**Actions to take**.
a – In the passage on Dakota pictographs, what does the pictographer offer in exchange for the three animal skins in Figure 143?
b – In the passage on Dakota pictographs, copy the text from "Fig. 145.—Starvation. Ottawa" to "of the body.".

**Supplied text**.
Figure 142 is taken from the same count for the year 1745-’46, in which the drying-pole is supported by two forked sticks or poles, only one of which, without the drying-pole, was indicated in the preceding figure, which is an abbreviated or conventionalized form of the objective representation in the pre-present figure, viz., a scaffold or pole upon which buffalo meat was placed for drying. Buffalo were very plentiful during the winter of 1745-’46, and the kind of meat is denoted by the buffalo head placed above the pole, from which meat appears suspended.

Fig. 142.—Plenty Buffalo meat. Dakota.

Figure 143 is taken from Prince Maximilian’s Travels, op. cit. p. 352. The cross signifies, I will barter or trade. Three animals are drawn on the right hand of the cross; one is a buffalo (probably albino); the two others, a weasel (Mustela Canadensis) and an otter. The pictographer offers in exchange for the skins of these animals the articles which he has drawn on the left side of the cross. He has there, in the first place, depicted a beaver very plainly, behind which there is a gun; to the left of the beaver are thirty strokes, each ten separated by a longer line; this means: I will give thirty beaver skins and a gun for the skins of the three animals on the right hand of the cross.

Fig. 143.—Pictograph for trade. Dakota.

The ideographic character of the design consists in the use of the cross—being a drawing of the gesture-sign for “trade”—the arms being in position interchanged. Of the two things each one is put in the place before occupied by the other thing—the idea of exchange.

Figure 144, from the record of Battiste Good for the year 1720-’21, signifies starvation, denoted by the bare ribs.

Fig. 144.—Starvation. Dakota.

This design survives among the Ottawa and Pottawatomi Indians of Northern Michigan, but among the latter a single line only is drawn across the breast, shown in Figure 145. This corresponds, also, with one of the gesture-signs for the same idea.

Fig. 145.—Starvation. Ottawa and Pottawatomi.

Figure 146, from the record of Battiste Good for the year 1826-’27, signifies “pain.” He calls the year “Ate-a-whistle-and-died winter,” and explains that six Dakotas, on the war path, had nearly perished with hunger when they found and ate the rotting carcass of an old buffalo, on which the wolves had been feeding. They were seized soon after with pains in the stomach, their bellies swelled, and gas poured from the mouth and the anus, and they died of a whistle, or from eating a whistle. The sound of gas escaping from the mouth is illustrated in the figure. The character on the abdomen and on its right may be considered to be the ideograph for pain in that part of the body.

Target pointing lines

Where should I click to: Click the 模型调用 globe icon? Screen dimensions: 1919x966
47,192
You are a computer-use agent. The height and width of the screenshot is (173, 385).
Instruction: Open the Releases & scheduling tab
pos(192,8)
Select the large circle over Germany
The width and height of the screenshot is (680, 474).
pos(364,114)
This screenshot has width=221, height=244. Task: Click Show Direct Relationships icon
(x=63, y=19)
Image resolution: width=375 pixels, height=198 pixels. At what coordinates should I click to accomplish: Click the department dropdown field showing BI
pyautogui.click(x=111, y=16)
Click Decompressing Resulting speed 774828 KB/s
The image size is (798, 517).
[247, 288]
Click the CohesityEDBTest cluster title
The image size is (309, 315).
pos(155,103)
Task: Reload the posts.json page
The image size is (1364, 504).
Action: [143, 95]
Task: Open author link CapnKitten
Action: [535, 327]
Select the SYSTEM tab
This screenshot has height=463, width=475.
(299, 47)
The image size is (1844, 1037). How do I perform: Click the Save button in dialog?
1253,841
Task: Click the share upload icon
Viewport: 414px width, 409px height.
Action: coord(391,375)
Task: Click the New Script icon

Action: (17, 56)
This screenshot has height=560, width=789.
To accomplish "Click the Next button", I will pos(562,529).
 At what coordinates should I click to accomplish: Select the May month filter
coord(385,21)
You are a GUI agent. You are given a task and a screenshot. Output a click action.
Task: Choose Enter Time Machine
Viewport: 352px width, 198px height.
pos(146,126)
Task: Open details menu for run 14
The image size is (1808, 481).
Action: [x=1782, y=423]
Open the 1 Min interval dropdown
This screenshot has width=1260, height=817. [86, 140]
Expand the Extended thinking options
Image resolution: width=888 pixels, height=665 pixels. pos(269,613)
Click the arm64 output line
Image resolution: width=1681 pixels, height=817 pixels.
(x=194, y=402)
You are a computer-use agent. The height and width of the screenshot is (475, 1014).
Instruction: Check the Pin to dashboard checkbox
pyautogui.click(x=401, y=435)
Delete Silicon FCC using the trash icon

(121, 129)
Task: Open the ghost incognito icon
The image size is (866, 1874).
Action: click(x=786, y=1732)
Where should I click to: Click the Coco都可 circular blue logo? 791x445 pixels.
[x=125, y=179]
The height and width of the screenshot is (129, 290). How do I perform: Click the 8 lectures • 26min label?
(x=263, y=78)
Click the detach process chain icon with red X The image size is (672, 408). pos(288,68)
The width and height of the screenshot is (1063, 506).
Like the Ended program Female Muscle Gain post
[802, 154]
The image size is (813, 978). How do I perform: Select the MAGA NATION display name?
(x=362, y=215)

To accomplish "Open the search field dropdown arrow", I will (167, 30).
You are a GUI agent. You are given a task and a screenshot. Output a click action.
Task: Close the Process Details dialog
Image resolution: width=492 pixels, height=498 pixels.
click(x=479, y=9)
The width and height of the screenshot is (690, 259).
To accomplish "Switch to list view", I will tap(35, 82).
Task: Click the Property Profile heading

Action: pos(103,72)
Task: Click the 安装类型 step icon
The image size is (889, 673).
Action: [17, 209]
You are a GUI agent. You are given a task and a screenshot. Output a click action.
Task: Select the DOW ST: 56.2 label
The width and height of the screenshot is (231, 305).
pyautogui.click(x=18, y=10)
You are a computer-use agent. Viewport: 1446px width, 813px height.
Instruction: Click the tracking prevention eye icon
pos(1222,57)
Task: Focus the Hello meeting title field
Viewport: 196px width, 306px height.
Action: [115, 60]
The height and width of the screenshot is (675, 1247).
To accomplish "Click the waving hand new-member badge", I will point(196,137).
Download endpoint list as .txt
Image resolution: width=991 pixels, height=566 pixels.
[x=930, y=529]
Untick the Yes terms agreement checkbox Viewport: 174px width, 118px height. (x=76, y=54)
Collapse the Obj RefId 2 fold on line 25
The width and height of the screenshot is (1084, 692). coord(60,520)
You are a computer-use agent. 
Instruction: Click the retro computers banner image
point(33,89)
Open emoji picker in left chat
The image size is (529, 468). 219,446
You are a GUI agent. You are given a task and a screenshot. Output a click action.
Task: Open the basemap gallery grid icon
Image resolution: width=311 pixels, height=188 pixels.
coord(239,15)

**Responses to the exercise**.
a – Thirty beaver skins and a gun.

b –
Fig. 145.—Starvation. Ottawa and Pottawatomi.

Figure 146, from the record of Battiste Good for the year 1826-’27, signifies “pain.” He calls the year “Ate-a-whistle-and-died winter,” and explains that six Dakotas, on the war path, had nearly perished with hunger when they found and ate the rotting carcass of an old buffalo, on which the wolves had been feeding. They were seized soon after with pains in the stomach, their bellies swelled, and gas poured from the mouth and the anus, and they died of a whistle, or from eating a whistle. The sound of gas escaping from the mouth is illustrated in the figure. The character on the abdomen and on its right may be considered to be the ideograph for pain in that part of the body.